Task item: Locate each line with the string "found" in the listing below and copy it.

-- -- --

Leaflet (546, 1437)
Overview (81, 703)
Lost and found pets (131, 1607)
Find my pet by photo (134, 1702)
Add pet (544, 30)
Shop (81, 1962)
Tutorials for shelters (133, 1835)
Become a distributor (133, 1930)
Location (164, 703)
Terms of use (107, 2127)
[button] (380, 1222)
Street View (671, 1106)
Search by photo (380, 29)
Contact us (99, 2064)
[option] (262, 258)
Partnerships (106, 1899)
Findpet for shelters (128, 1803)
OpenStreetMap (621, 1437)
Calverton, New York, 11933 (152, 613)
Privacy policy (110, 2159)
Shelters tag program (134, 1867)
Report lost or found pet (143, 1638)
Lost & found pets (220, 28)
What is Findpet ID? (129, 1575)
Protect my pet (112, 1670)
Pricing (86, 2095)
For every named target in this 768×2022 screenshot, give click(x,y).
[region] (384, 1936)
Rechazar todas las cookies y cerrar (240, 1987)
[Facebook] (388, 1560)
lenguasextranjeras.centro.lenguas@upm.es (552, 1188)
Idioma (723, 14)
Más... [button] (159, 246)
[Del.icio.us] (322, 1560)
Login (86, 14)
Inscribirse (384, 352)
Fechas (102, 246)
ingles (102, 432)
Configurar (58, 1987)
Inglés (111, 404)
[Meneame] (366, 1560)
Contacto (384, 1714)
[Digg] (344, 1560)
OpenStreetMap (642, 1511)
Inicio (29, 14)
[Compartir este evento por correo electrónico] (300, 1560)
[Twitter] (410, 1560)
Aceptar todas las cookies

-- -- --

Solution to the exercise:
Lost and found pets (131, 1607)
Report lost or found pet (143, 1638)
Lost & found pets (220, 28)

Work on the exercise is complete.